Unnamed: 0,title,description,description_text
0,Ukraine: Angry Zelensky vows to punish Russian...,The Ukrainian president says the country will ...,The Ukrainian president say country forgive fo...
1,War in Ukraine: Taking cover in a town under a...,"Jeremy Bowen was on the frontline in Irpin, as...",Jeremy Bowen frontline Irpin resident came Rus...
2,Ukraine war 'catastrophic for global food',One of the world's biggest fertiliser firms sa...,One world biggest fertiliser firm say conflict...
3,Manchester Arena bombing: Saffie Roussos's par...,The parents of the Manchester Arena bombing's ...,The parent Manchester Arena bombing youngest v...
4,Ukraine conflict: Oil price soars to highest l...,Consumers are feeling the impact of higher ene...,Consumers feeling impact higher energy cost fu...
...,...,...,...
17791,England v Ireland: Stuart Broad says bowlers r...,Stuart Broad says England's attack is ready to...,Stuart Broad say Englands attack ready step As...
17792,"England v Ireland: Stuart Broad, Zak Crawley &...",Watch highlights as Stuart Broad's five-wicket...,Watch highlight Stuart Broads fivewicket haul ...
17793,Phil Neville: Inter Miami sack coach after 10 ...,Major League Soccer side Inter Miami sack coac...,Major League Soccer side Inter Miami sack coac...
17794,French Open: Jessica Pegula column on getting ...,"American Jessica Pegula, seeded third in the F...",American Jessica Pegula seeded third French Op...


In [76]:
#2 Perfrom preprocessing on the data (i.e., building the vocab)
#Building the settings for the CountVectroizer. 
from sklearn.feature_extraction.text import CountVectorizer
cv_LDF = CountVectorizer(lowercase=True,stop_words='english',ngram_range=(1, 2) ,max_df = 0.85, min_df= 3 )
    #lowercase --> This will Convert all characters to lowercase before tokenizing
    #stop_words --> This will remove all the commoon words in the english language 
    #ngram_range --> When it is (1,2) this will consider means unigrams and bigrams
    #max_def --> When =0.85, this will tell the model to ignore words that appear in more than 85% of the articles
    #min_def --> When =3, this will tell the model to ignore words that appear in less than 3 of the articles

cv_LDF


In [78]:
#3 Create a Document Term Matrix Using the CountVectroizer's settings 
dtm_LDF = cv_LDF.fit_transform(npr_LDF['description_text'].values.astype('U'))
    #The data must be converted to unicode (i.e., a string in python 3)
dtm_LDF

<17796x14541 sparse matrix of type '<class 'numpy.int64'>'
	with 202580 stored elements in Compressed Sparse Row format>

In [83]:
#4. Get the vocab of all the words (This step is not essential)
#Get the number of words used 
print (len(cv_LDF.get_feature_names_out()))
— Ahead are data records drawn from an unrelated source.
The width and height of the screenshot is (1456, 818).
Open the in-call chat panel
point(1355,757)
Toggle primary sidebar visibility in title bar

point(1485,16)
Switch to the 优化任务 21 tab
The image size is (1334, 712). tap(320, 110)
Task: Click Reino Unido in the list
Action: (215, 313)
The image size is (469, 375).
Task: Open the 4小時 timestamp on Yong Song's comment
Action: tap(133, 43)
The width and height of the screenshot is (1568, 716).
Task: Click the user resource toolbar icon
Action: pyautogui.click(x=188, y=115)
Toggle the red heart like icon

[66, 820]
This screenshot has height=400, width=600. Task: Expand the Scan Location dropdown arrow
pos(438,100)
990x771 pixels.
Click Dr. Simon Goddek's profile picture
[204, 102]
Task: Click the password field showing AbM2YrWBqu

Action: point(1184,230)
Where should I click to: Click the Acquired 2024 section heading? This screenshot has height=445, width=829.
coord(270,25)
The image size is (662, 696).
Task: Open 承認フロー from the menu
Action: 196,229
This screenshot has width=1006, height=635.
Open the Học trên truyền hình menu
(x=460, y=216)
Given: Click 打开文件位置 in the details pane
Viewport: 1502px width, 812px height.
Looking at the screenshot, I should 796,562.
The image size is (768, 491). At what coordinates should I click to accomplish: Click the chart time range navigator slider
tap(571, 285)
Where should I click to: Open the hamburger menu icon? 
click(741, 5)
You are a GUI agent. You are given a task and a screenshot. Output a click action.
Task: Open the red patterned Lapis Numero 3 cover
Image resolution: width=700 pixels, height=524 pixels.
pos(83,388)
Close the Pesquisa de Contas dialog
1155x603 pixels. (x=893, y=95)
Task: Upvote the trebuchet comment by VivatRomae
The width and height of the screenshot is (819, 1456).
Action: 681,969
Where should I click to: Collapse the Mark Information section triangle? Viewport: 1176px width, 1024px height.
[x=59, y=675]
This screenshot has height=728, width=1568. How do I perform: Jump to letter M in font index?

#There is 14541 words in the Vocab of the DTM 

14541


In [84]:
#Example view the 1994 word 
print (cv_LDF.get_feature_names_out()[1994])

camilla


In [85]:
#5 Perfrom LDA via Sklearn. Remember you will choose the # of data

from sklearn.decomposition import LatentDirichletAllocation 
LDA = LatentDirichletAllocation(n_components=5, random_state=101) 
    #n_components --> The K value 
    #random_state --> The set of documents or order being used

#6 Fit the data of the CountVectroizer into the machine learning model 
LDA.fit(dtm_LDF)

In [86]:
#7 Get the number of K values 
print (len(LDA.components_))

#LDA.compoenets_ --> presents each document vs. each word
print (LDA.components_.shape)

5
(5, 14541)


In [88]:
#8 Grab the highest probability words per topic. We must use argsort --> returns the index positions that needed to sort a list. 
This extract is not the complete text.